ステファン・シング氏 渡邉尚へのコメント

ドイツのジャグリングを牽引するステファン・シング氏。

20159月、一般社団法人国際新ジャグリング連盟に招聘されて来日、彼のジャグリングワークショップ、及び、彼をゲストとして迎えたジャグリング競技会が行なわれました。

その双方に参加していた渡邉尚を目撃したステファン・シング氏自身から、渡邉のジャグリングについてコメントをいただきました。

原文と日本語訳、合わせて掲載させていただきます。


“I’m used to teach jugglers who are starting to dance, but it’s very rare to teach dancers who started to juggle. I was very impressed about the freedom of the movements by hisashi. Normally the objects are giving the limits to the body, but with hisashi it was not like this – his body was giving the power and the directions to the objects. The “using of the head“ by hisashi was just an example – jugglers don’t want to move the head, because it’s very difficult to see and control the objects with a slanted head; but a movement without the head is just a half movement – but hisashi didn’t care and for me this was a never seen holistic connection of objects and the body. 
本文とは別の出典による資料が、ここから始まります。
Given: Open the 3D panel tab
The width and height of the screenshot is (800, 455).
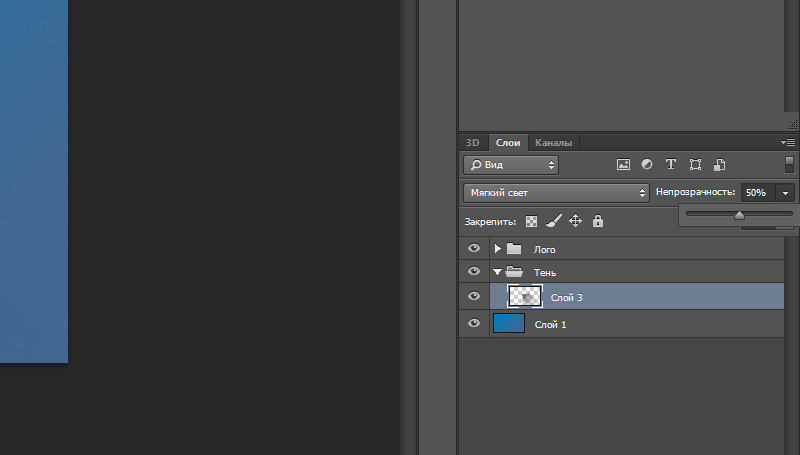Looking at the screenshot, I should (473, 143).
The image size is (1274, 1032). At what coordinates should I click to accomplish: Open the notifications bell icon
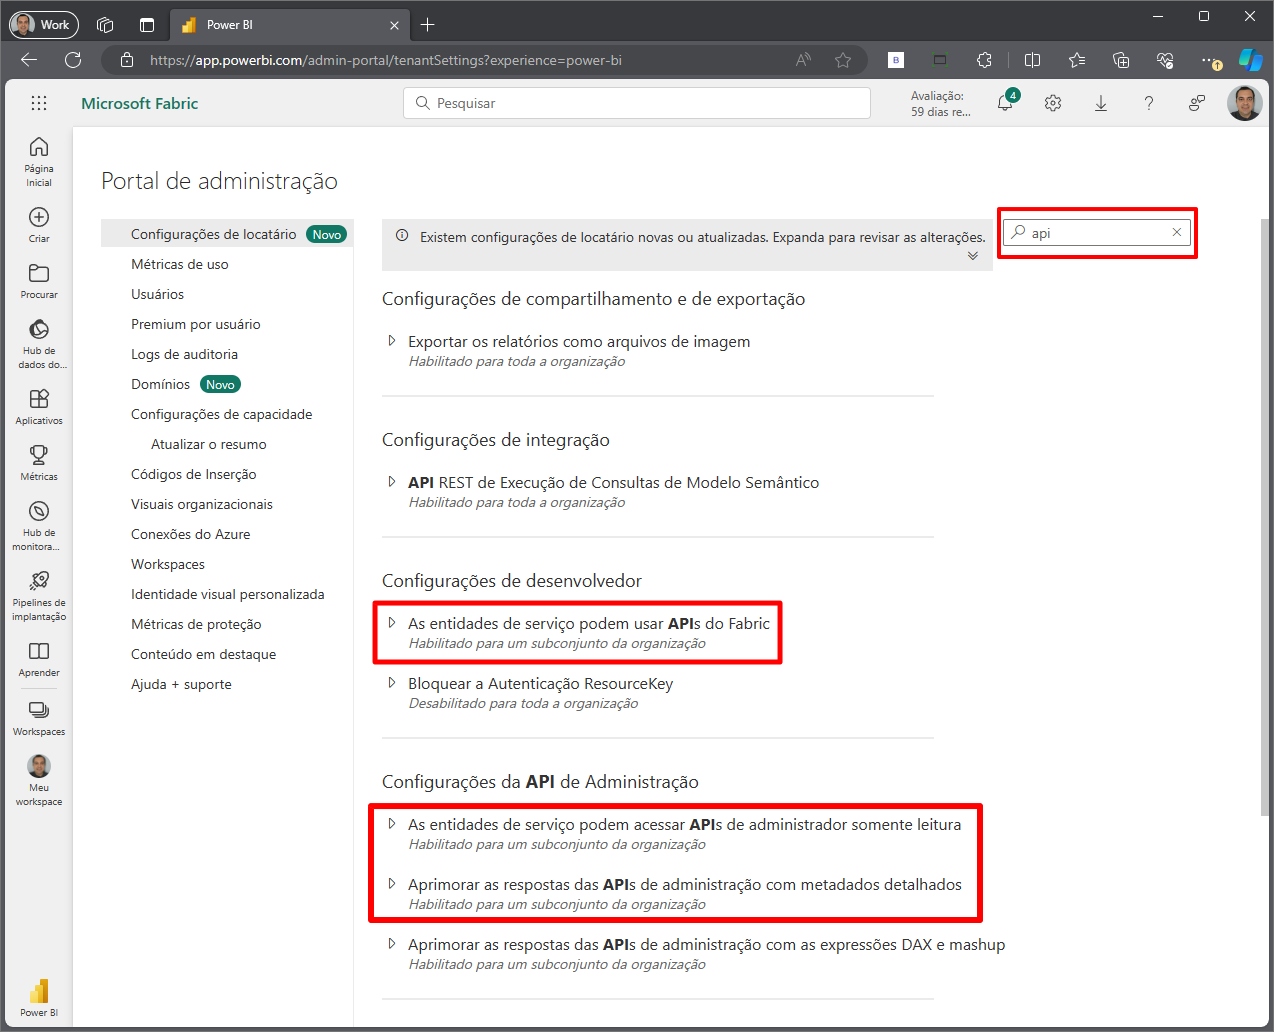1005,103
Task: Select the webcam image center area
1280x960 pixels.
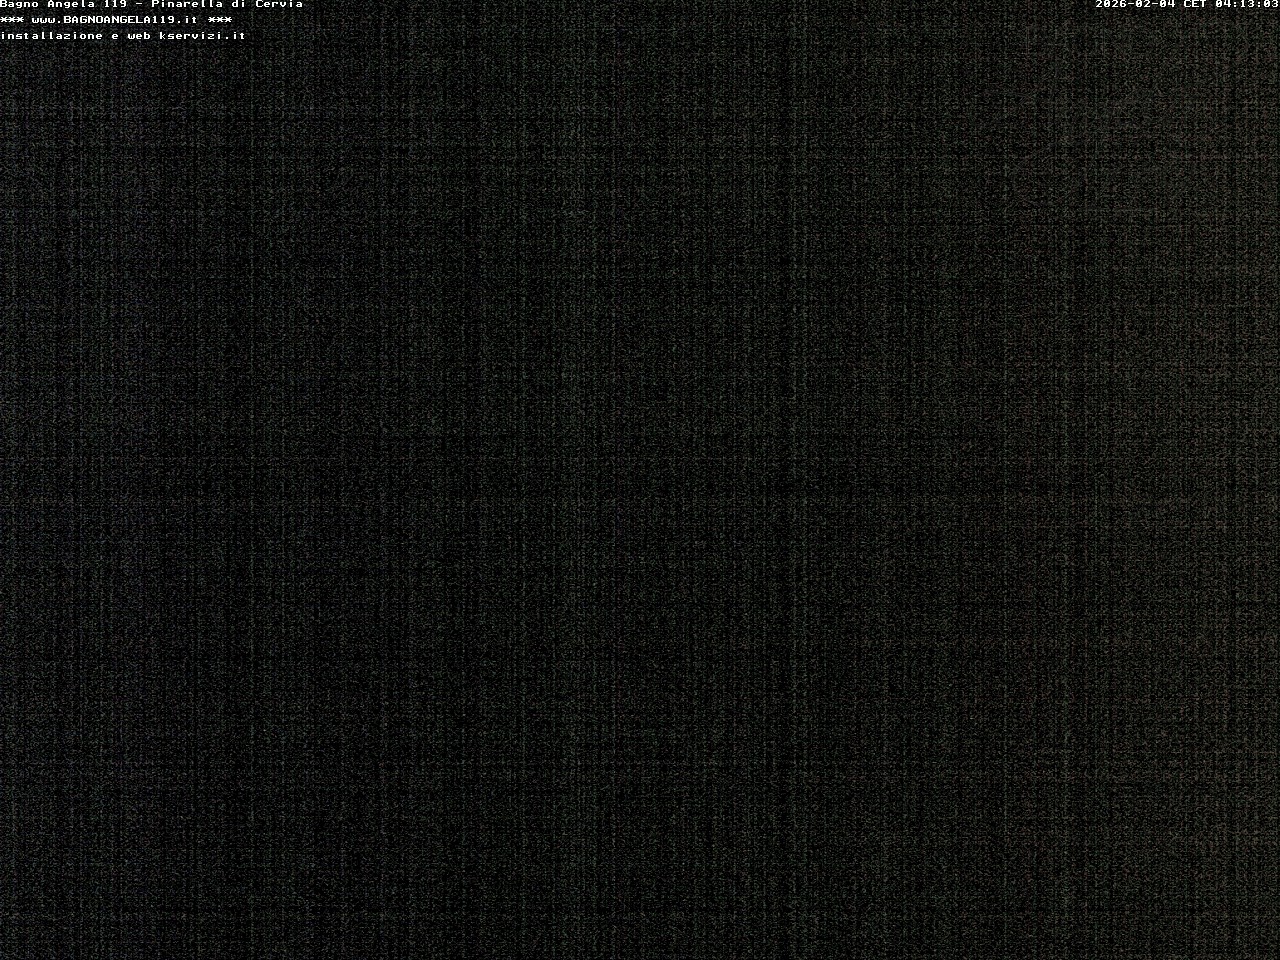Action: pyautogui.click(x=640, y=480)
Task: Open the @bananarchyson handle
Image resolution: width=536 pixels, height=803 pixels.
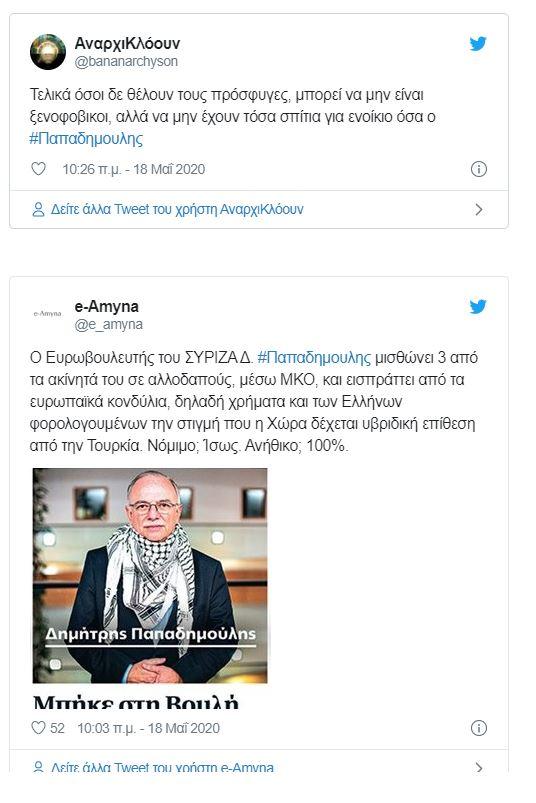Action: (x=126, y=61)
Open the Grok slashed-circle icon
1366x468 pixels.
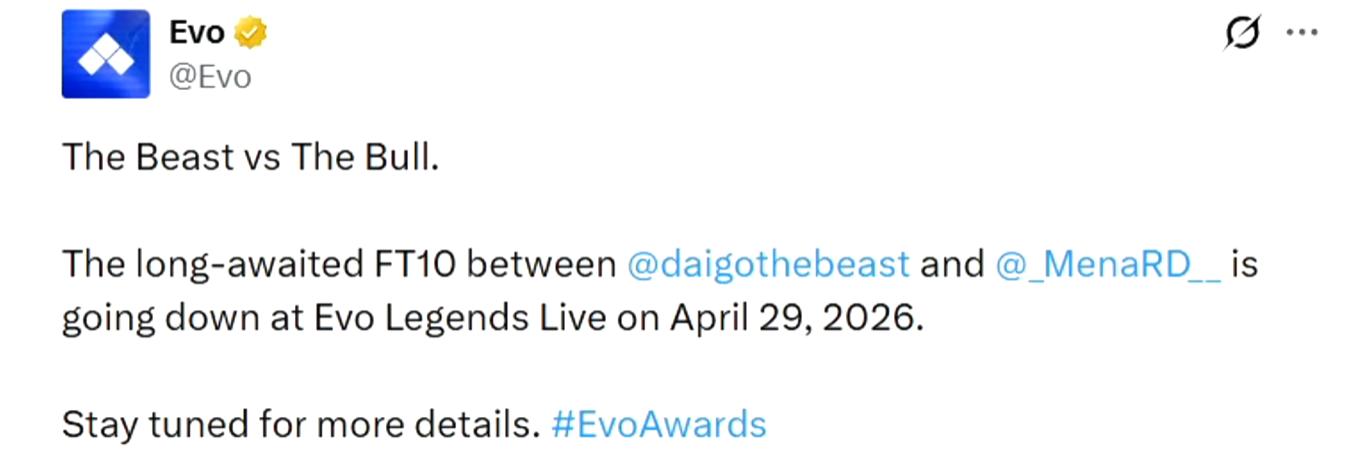point(1242,35)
Another example was the behaviour with drops. I was feeling no fear of dropping with hisashi, because it’s not about drops it’s about the created energy – and the joy of a drop, which gives you a new not expected possibility to move.

I’m very curious to see to where hisashi will go.”

  Stefan Sing,    

  September,2015


<日本語訳>

 今まで私は数多くのワークショップをしてきましたが、その中で、「ダンスに興味を持ったジャグラー」というのは見たことがあっても、「もともとダンスをしていた人がジャグラーになった」という例はほとんど見たことがありません。

 驚くべきは、渡邉尚が「いかに自由に身体を動かしているか」ということです。ジャグラーの一般通念としては、「モノが身体になんらかの制限を与えてしまう」のが普通です。しかし渡邉尚に限っては、そうではない。

 つまり、彼の身体そのものが、物体に力、方向を与えているのです。たとえばそれは、彼の頭部の使いによく見て取れる。ジャグラーは一般的に、頭を動かさない。それは、モノをよく見るためであり、頭が動いていては、ロクにモノを見ることなどできないからです。しかし考えてみると、「頭を動かさない身体の動き」などというのは、身体を半分しか使っていないようなものです。そこに来て渡邉尚は、モノの軌道を目で追うことなど気にもとめず、動き回ります。これは、前代未聞の、モノと身体との関わりかたです。

 他にも、ドロップをした時の反応。彼のジャグリングを見る限り、ドロップにハラハラするようなことは決してありません。逆にそこに見えるのは、新たなエネルギーです。ドロップをかえって「喜ばしい」ものとして受け止めることで、そこに、全く予期しなかった新しい可能性が生まれているのです。

 渡邉尚がどこへ向かっていくのか、非常に楽しみなところです。